What to do
Retype the entire listing below line for line, keeping every character and space the same.

Dataset entries:
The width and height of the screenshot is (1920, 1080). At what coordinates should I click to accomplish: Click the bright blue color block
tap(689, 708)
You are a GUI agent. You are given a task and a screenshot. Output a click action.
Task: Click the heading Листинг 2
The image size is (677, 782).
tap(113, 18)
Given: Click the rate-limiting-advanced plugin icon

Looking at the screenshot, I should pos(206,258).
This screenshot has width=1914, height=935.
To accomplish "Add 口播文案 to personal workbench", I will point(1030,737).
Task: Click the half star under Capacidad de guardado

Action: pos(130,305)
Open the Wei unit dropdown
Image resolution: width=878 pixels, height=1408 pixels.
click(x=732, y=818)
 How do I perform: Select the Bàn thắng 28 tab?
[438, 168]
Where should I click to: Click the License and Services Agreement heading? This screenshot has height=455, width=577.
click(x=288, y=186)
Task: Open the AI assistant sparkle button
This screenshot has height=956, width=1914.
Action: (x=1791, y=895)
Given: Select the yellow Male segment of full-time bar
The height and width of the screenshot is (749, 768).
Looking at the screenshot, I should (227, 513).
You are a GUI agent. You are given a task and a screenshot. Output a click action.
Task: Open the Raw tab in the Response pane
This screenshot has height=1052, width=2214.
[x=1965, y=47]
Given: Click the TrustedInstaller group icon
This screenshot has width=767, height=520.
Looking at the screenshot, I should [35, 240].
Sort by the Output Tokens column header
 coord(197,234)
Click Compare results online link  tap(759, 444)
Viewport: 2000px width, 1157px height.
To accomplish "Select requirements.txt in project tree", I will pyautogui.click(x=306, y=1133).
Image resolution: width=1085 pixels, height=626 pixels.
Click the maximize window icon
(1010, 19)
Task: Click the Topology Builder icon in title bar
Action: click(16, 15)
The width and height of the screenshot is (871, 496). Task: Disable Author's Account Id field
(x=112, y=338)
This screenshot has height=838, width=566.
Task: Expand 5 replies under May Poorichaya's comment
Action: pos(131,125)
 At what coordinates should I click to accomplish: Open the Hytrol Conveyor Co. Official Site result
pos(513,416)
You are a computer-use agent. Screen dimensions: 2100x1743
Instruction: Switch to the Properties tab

Solution to this task
The width and height of the screenshot is (1920, 1080). At what coordinates should I click to accomplish: Click the bright blue color block
tap(689, 708)
You are a GUI agent. You are given a task and a screenshot. Output a click action.
Task: Click the heading Листинг 2
The image size is (677, 782).
tap(113, 18)
Given: Click the rate-limiting-advanced plugin icon

Looking at the screenshot, I should pos(206,258).
This screenshot has width=1914, height=935.
To accomplish "Add 口播文案 to personal workbench", I will point(1030,737).
Task: Click the half star under Capacidad de guardado

Action: pos(130,305)
Open the Wei unit dropdown
Image resolution: width=878 pixels, height=1408 pixels.
click(x=732, y=818)
 How do I perform: Select the Bàn thắng 28 tab?
[438, 168]
Where should I click to: Click the License and Services Agreement heading? This screenshot has height=455, width=577.
click(x=288, y=186)
Task: Open the AI assistant sparkle button
This screenshot has height=956, width=1914.
Action: (x=1791, y=895)
Given: Select the yellow Male segment of full-time bar
The height and width of the screenshot is (749, 768).
Looking at the screenshot, I should (227, 513).
You are a GUI agent. You are given a task and a screenshot. Output a click action.
Task: Open the Raw tab in the Response pane
This screenshot has height=1052, width=2214.
[x=1965, y=47]
Given: Click the TrustedInstaller group icon
This screenshot has width=767, height=520.
Looking at the screenshot, I should [35, 240].
Sort by the Output Tokens column header
 coord(197,234)
Click Compare results online link  tap(759, 444)
Viewport: 2000px width, 1157px height.
To accomplish "Select requirements.txt in project tree", I will pyautogui.click(x=306, y=1133).
Image resolution: width=1085 pixels, height=626 pixels.
Click the maximize window icon
(1010, 19)
Task: Click the Topology Builder icon in title bar
Action: click(16, 15)
The width and height of the screenshot is (871, 496). Task: Disable Author's Account Id field
(x=112, y=338)
This screenshot has height=838, width=566.
Task: Expand 5 replies under May Poorichaya's comment
Action: pos(131,125)
 At what coordinates should I click to accomplish: Open the Hytrol Conveyor Co. Official Site result
pos(513,416)
You are a computer-use agent. Screen dimensions: 2100x1743
Instruction: Switch to the Properties tab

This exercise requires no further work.